#### [TO DO]
(1) Duplicate the passage from the article on read-scale Availability Groups, starting with "By: Edwin Sarmiento" and going on through "and analytics workloads?".
(2) The first line of the read-scale Availability Groups article is split into parts by vertical bars. List each of those parts.
(3) Resume the article on read-scale Availability Groups from where it stops.

#### [PASSAGE TO READ]

########

By: Edwin Sarmiento | Updated: 2021-07-29 | Comments (5) | Related: > Availability Groups
Problem
We want to leverage Always On Availability Groups to offload our reporting and analytics workloads from the primary replica to the other secondary replicas. We have an existing 2-replica Always On Availability Group that we configured for disaster recovery using Read-Scale Availability Groups. How can we leverage our existing Read-Scale Availability Groups that we use for disaster recovery to offload our reporting and analytics workloads?
Solution
In a previous tip on Step-by-step Configuration of Read-Scale Always On Availability Group for Disaster Recovery we’ve seen how you can leverage read-scale Availability Groups as a disaster recovery strategy. Because the goal is disaster recovery, no cluster resource manager like a Windows Server Failover Cluster (WSFC) is configured. The architecture diagram for configuring read-scale Availability Groups as a disaster recovery strategy is shown below.
If you want to leverage your existing read-scale Availability Groups for reporting and analytics workloads, you need to add another replica in the same location as your primary replica. It doesn’t make sense to have your reporting and analytical applications in your production data center while your data source is in the disaster recovery data center. Both your applications and the data source need to be in the same data center to eliminate application performance caused by latency due to network roundtrips. The architecture diagram for configuring read-scale Availability Groups as a disaster recovery strategy and offloading reporting and analytics workloads is shown below.

########

#### [LISTED ENTRIES]
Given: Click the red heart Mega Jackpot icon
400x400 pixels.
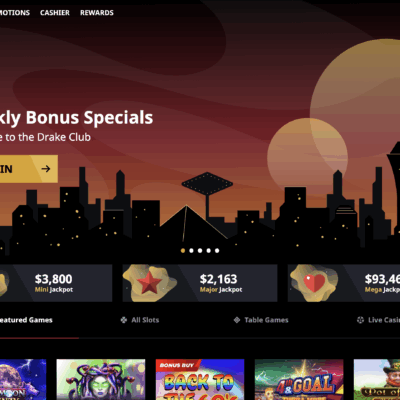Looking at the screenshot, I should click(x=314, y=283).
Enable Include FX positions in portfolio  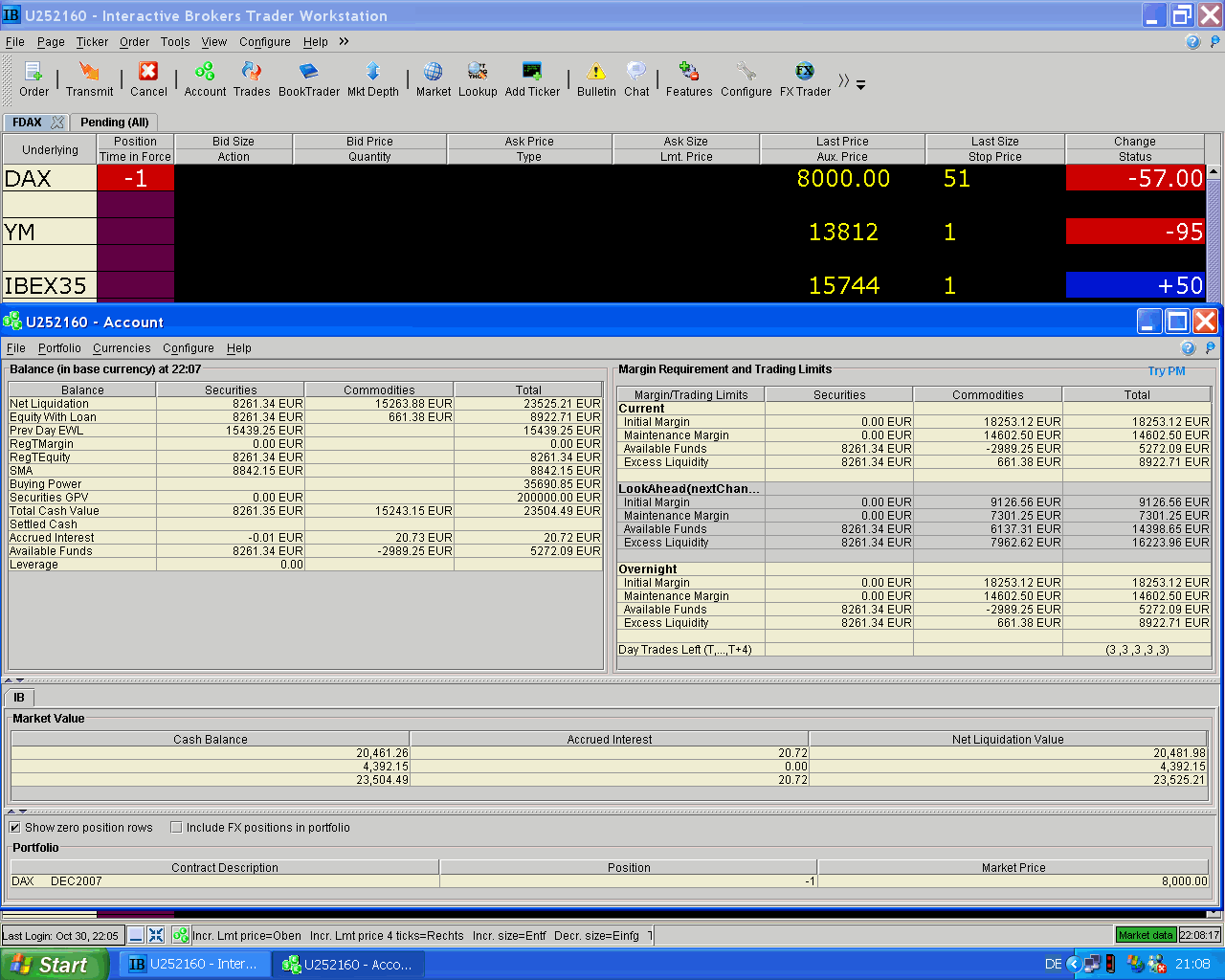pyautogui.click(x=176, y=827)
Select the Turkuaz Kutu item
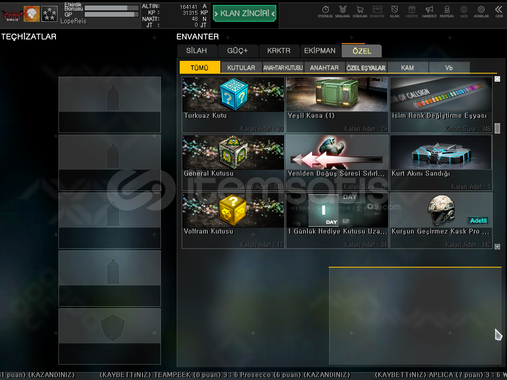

########

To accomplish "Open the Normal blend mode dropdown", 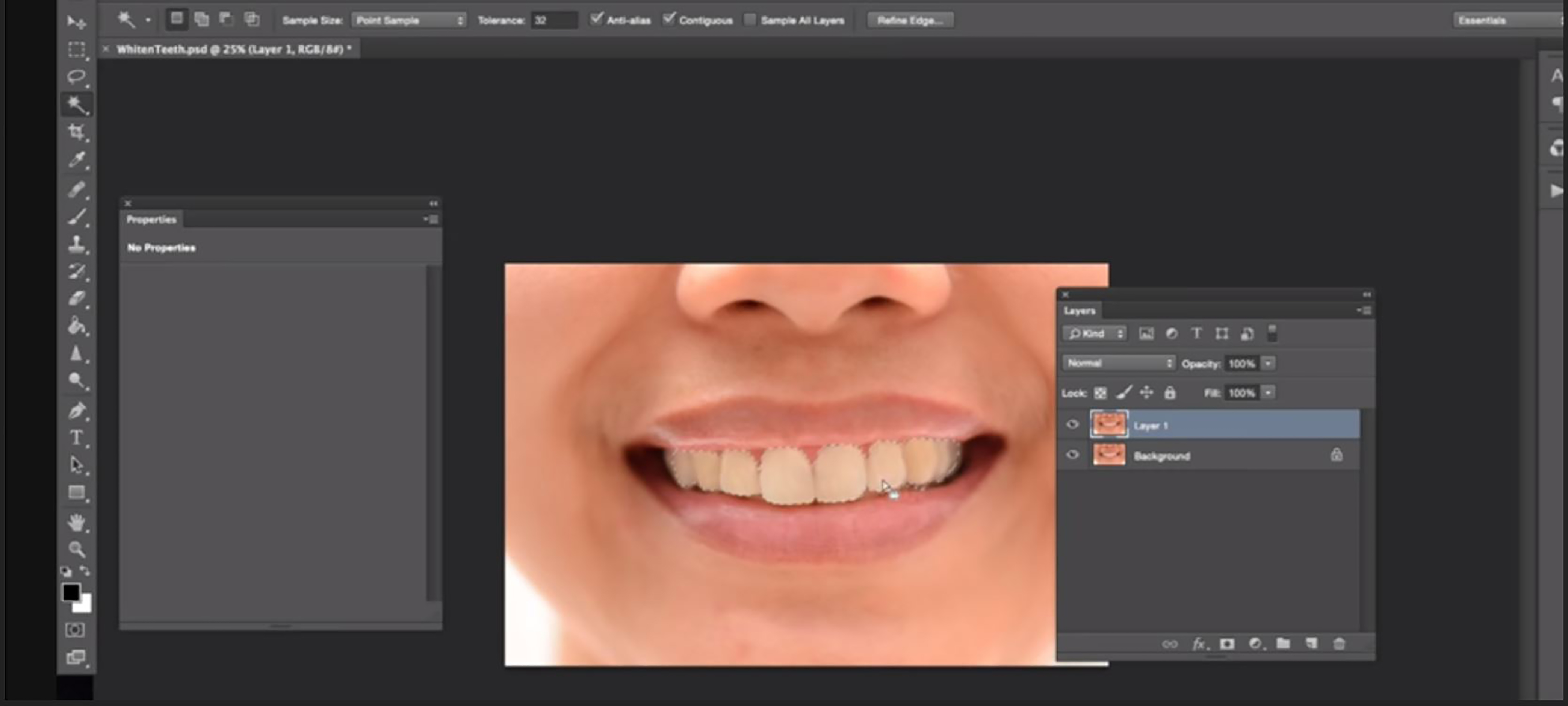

########

#### [RESULTS OF THE TASKS]
(1)
By: Edwin Sarmiento | Updated: 2021-07-29 | Comments (5) | Related: > Availability Groups
Problem
We want to leverage Always On Availability Groups to offload our reporting and analytics workloads from the primary replica to the other secondary replicas. We have an existing 2-replica Always On Availability Group that we configured for disaster recovery using Read-Scale Availability Groups. How can we leverage our existing Read-Scale Availability Groups that we use for disaster recovery to offload our reporting and analytics workloads?

(2)
- By: Edwin Sarmiento
- Updated: 2021-07-29
- Comments (5)
- Related: > Availability Groups

(3)
In the example diagram, three SQL Server instances will be used for the read-scale Availability Group. The primary replica (TDPRD031) is in the production data center together with a secondary replica (TDPRD032) that will be used to offload reporting and analytical workloads. Another secondary replica (TDDR031) is in the disaster recovery data center configured in asynchronous replication mode.
To configure a read-scale Availability Group for offloading reporting and analytical workloads,
Step #1: Add another replica in the existing Availability Group
To add another replica to an existing read-scale Availability Groups,
Enable the SQL Server Always On Availability Groups feature on the new SQL Server instance
- Open SQL Server Configuration Manager.
- Select SQL Server Services, double-click the SQL Server (MSSQLSERVER) service to open the Properties dialog box.
- Click the Always On Availability Groups tab and check the Enable Always On Availability Groups checkbox and click OK. This will prompt you to restart the SQL Server service.
- Open SQL Server Management Studio. From within Object Explorer, expand the Always On High Availability node, the Availability Groups node, and, then the name of your read-scale Availability Group.
- Right-click the Availability Replicas and select Add Replica. This opens the Add Replica to Availability Group dialog box.
- In the Connect to Existing Secondary Replicas dialog box, click the Connect ... button. This will prompt you to provide the credentials to connect to the existing replica. Click Connect. Then, click Next.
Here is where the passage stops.